-- START Quoted passage --

And our bounden duty.

A couple of months ago, Micah emailed me the link to this page, which I promptly forgot about until a recent spasm of emailbox-cleaning. From my exalted position as Writing Director at Seabury (“no benefits, just more responsibilities”), I have several reactions to the article and its attendant comments. First, I approve — generally — of the list of desiderata for students assignments. I don’t want to think of them as “rights”; that terminology engenders too much murky thinking. They do, however, comprise a very good list of desirable features for writing assignments, and I try to observe many of them.

The comments note that teachers vary in the ways they apply their standards; one awkward element in the frustrating knot involves teachers who lack all but the basic (and in some cases, “even the basic”) skills for assessing written expression. I’ve encountered their writing in my role as editor; I can’t begin to imagine how these impaired writers evaluate students’ papers. When a student encounters varying evaluations from teachers with varying capacities, what sense can the student make of the divergent sets of comments? Why should the student not trust the more favorable, more charitable grades and comments?

-- END Quoted passage --

**Stated task A**
Could you copy everything from "The comments note" down to "grades and comments?" in the post on writing assignments, renaming "teachers" to "instructors" each time it appears?
**Stated task B**
Can you continue the post on writing assignments, picking up right after its last sentence?
The material that comes next isn't needed for anything here.

-- START Material --

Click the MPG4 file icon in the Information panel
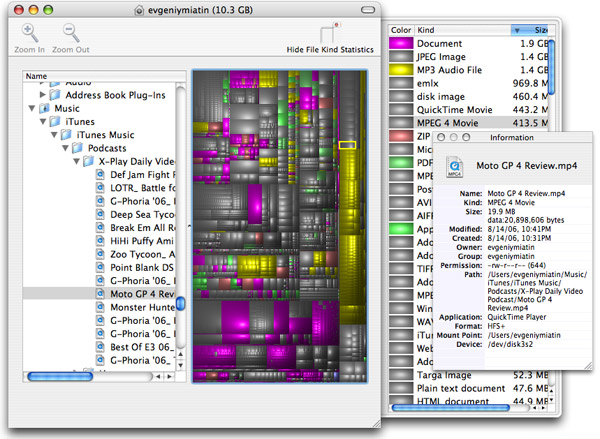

-- END Material --

**Written response A**
The comments note that instructors vary in the ways they apply their standards; one awkward element in the frustrating knot involves instructors who lack all but the basic (and in some cases, “even the basic”) skills for assessing written expression. I’ve encountered their writing in my role as editor; I can’t begin to imagine how these impaired writers evaluate students’ papers. When a student encounters varying evaluations from instructors with varying capacities, what sense can the student make of the divergent sets of comments? Why should the student not trust the more favorable, more charitable grades and comments?

**Written response B**
And while I’m at it: Stephen Downes linked to a post on Creating Passionate Users, which argues that more sources should use more graphics to communicate more effectively. Amen, and Amen. But as with ill-composed writing, so with ill-composed graphical communication: just putting something out there doesn’t imply that it will contribute to getting a message across. Too often, people feel obligated to throw kitchen-sink graphic communication into presentations with no regard whatever to whether the images contribute to clear communication of particular ideas. Imagine if one did that with words! (Sadly, too many of us need not “imagine” such a circumstance, since we’ve seen and heard arguments that seem to have been composed with random words thrown in for seasoning.)

If what you write, or if the images you use for graphical communication, do not contribute to expressing clearly and precisely the message you’re hoping to convey — then don’t confuse and distract your readers with pointless, vague, superfluities.* Communicating is a difficult enough task without further complicating it with noise.

* I don’t mean you should never allow your reader to relax a bit, or never digress, or never entertain. We should, however, assess such indulgences with a pretty rigorous criterion of whether they contribute to communicating the greater message. (I’m looking at you, preachers who include irrelevant shaggy dog stories in your sermons.) Sometimes readers benefit from a light distraction, an opportunity to relax their concentrated attention. More often, distractions attenuate the focus of one’s rhetoric and diminish the effectiveness of the entire presentation — especially when the presenter hasn’t maintained a taut focus to begin with.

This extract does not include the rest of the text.